=== Data records ===

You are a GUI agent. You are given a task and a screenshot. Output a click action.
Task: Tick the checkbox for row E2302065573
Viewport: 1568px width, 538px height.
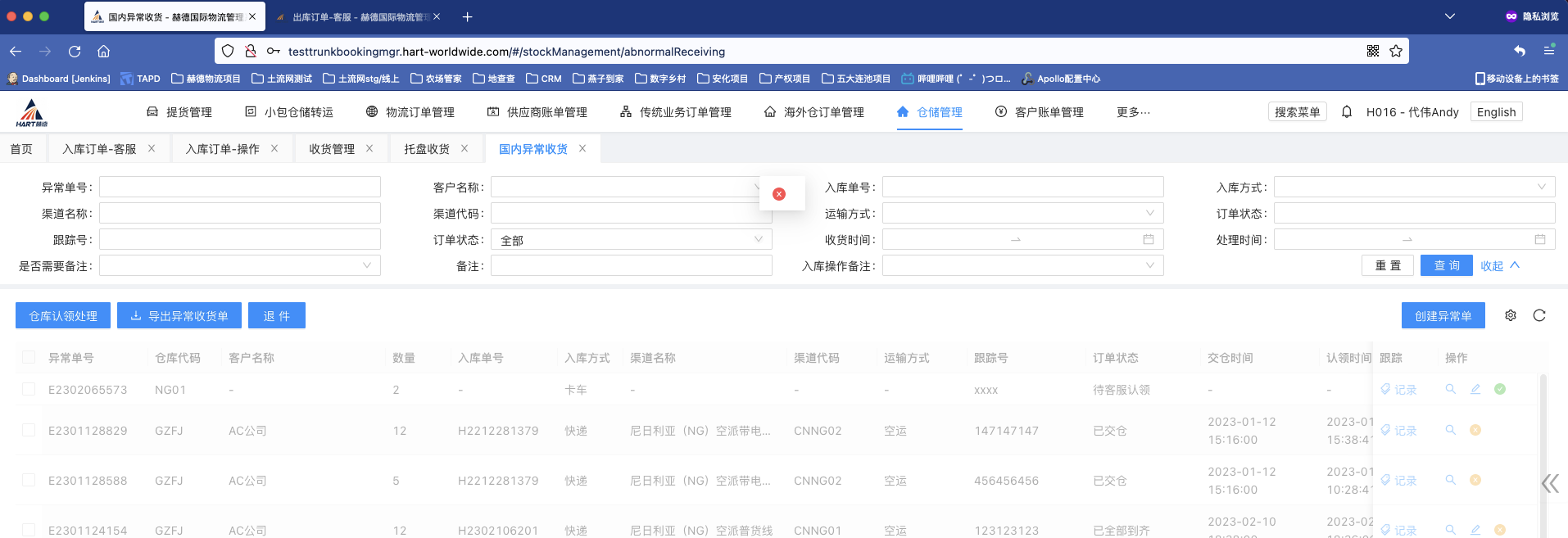pos(29,389)
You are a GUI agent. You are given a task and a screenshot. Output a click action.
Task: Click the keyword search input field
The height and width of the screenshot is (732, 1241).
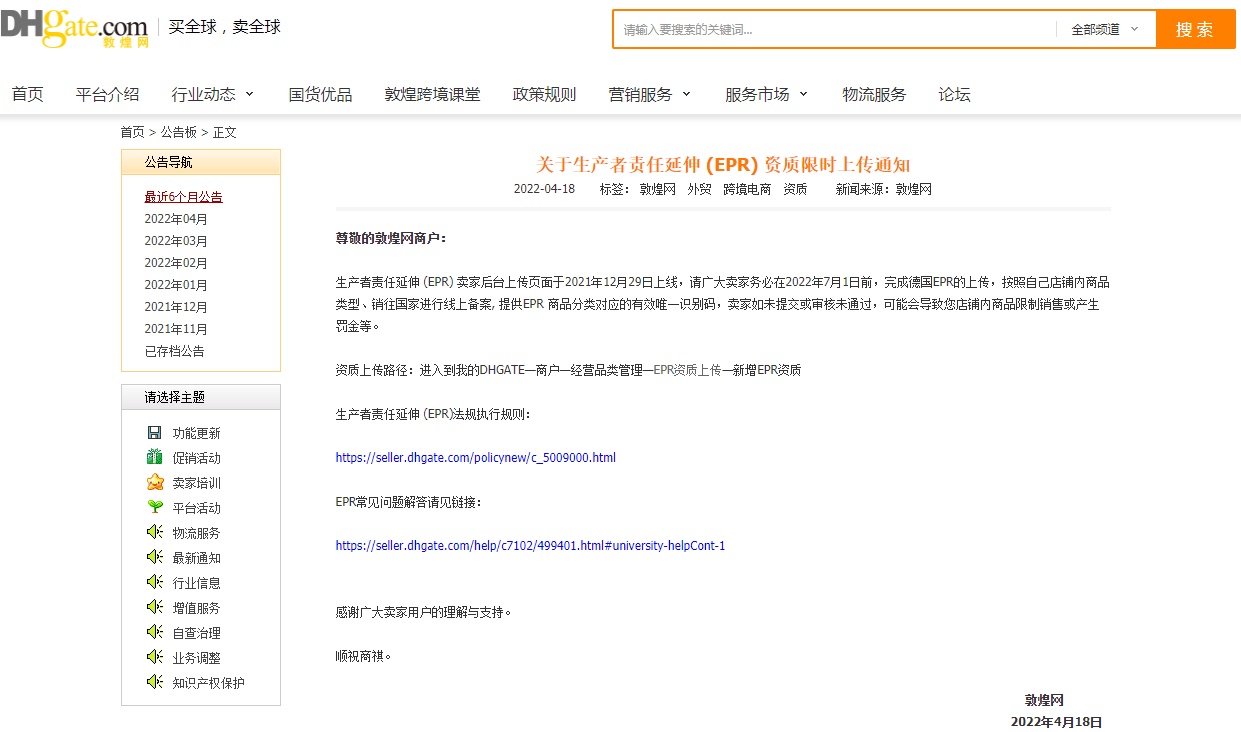click(x=834, y=30)
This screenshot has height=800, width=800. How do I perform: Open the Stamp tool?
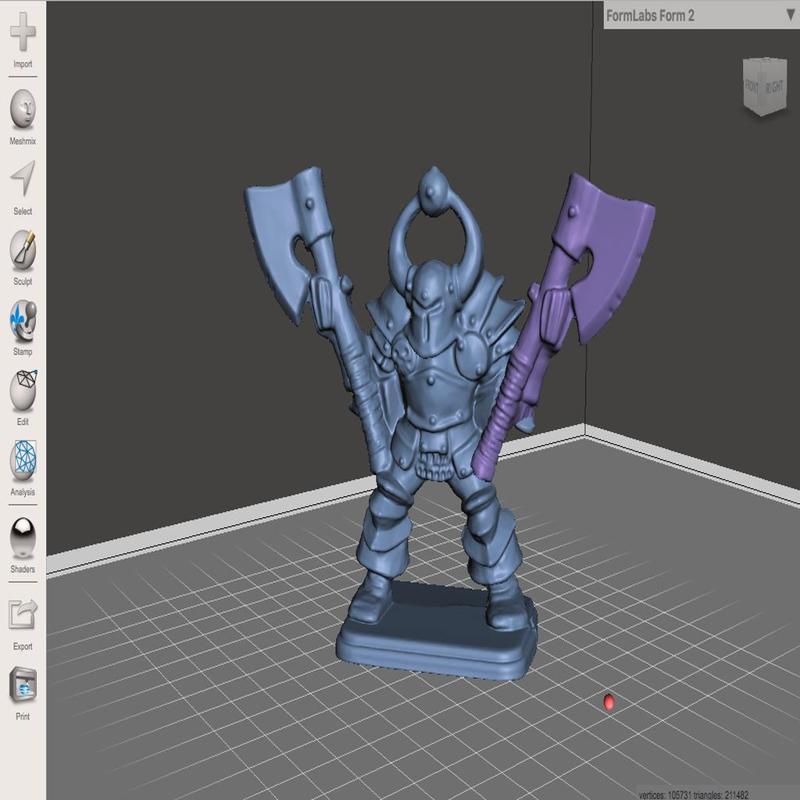(x=22, y=320)
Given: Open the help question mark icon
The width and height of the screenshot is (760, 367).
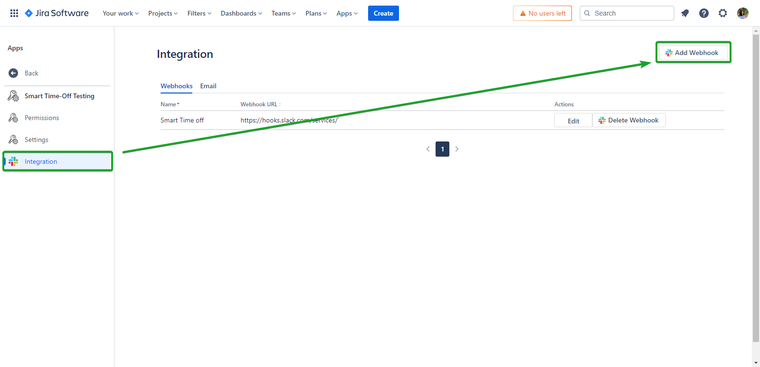Looking at the screenshot, I should click(x=704, y=13).
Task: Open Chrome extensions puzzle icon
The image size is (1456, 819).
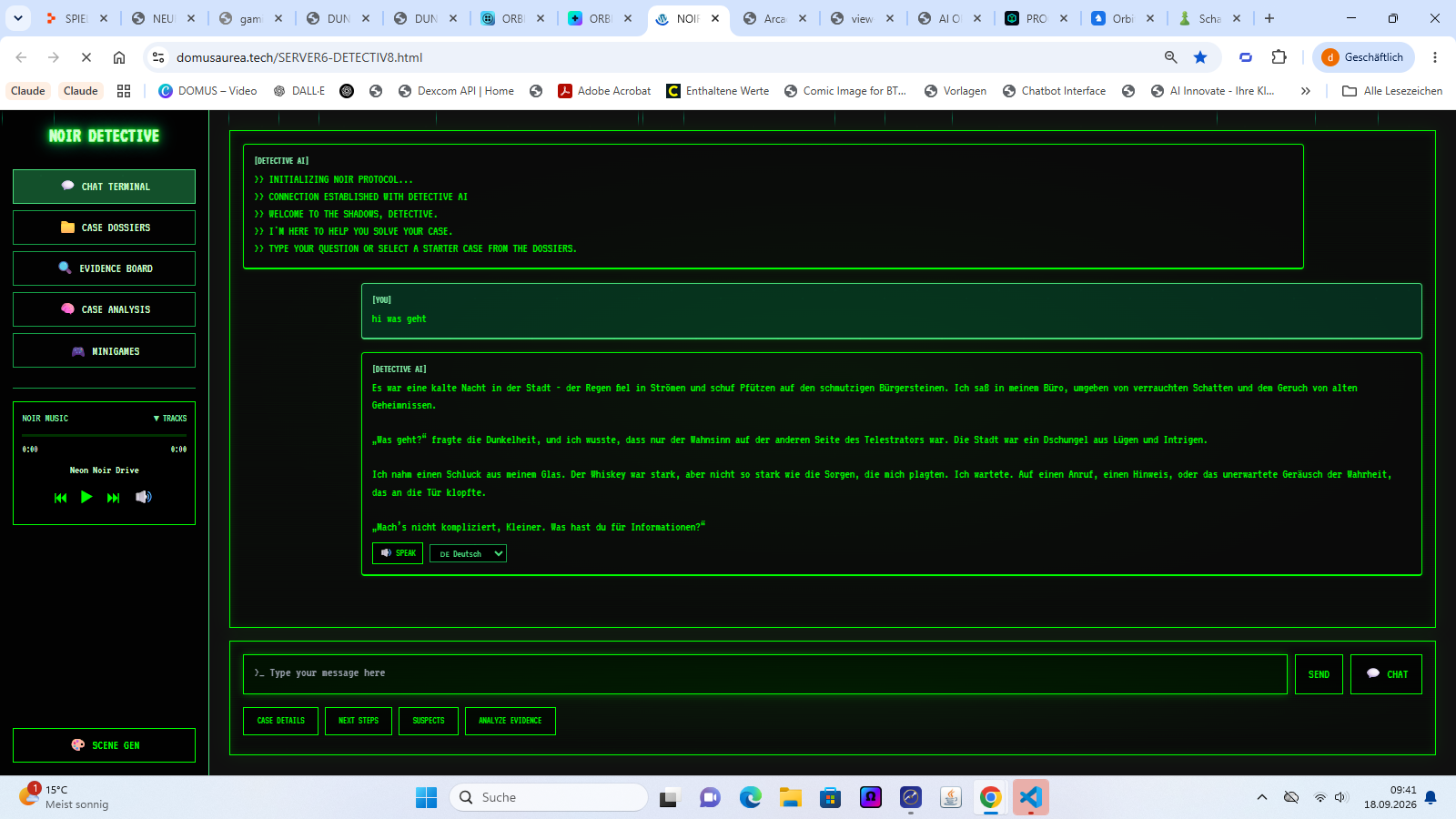Action: tap(1279, 57)

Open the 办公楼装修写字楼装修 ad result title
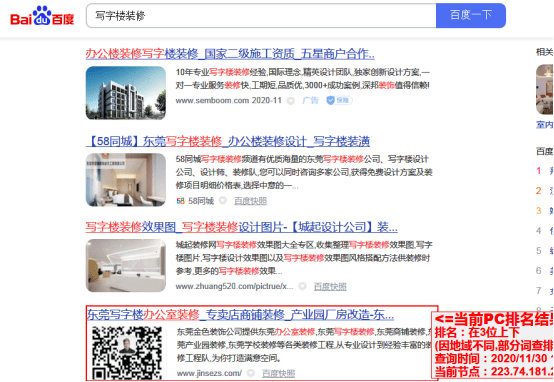[230, 54]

===

*The task*
Copy each entry above exactly; drop the pictures.

*Task solution*
You are a GUI agent. You are given a task and a screenshot. Output a click action.
Task: Tick the checkbox for row E2302065573
Viewport: 1568px width, 538px height.
pos(29,389)
You are a GUI agent. You are given a task and a screenshot. Output a click action.
Task: Click the keyword search input field
The height and width of the screenshot is (732, 1241).
click(x=834, y=30)
This screenshot has height=800, width=800. How do I perform: Open the Stamp tool?
(x=22, y=320)
Given: Open the help question mark icon
The width and height of the screenshot is (760, 367).
Looking at the screenshot, I should click(x=704, y=13).
Task: Open Chrome extensions puzzle icon
The image size is (1456, 819).
Action: tap(1279, 57)

Open the 办公楼装修写字楼装修 ad result title
[230, 54]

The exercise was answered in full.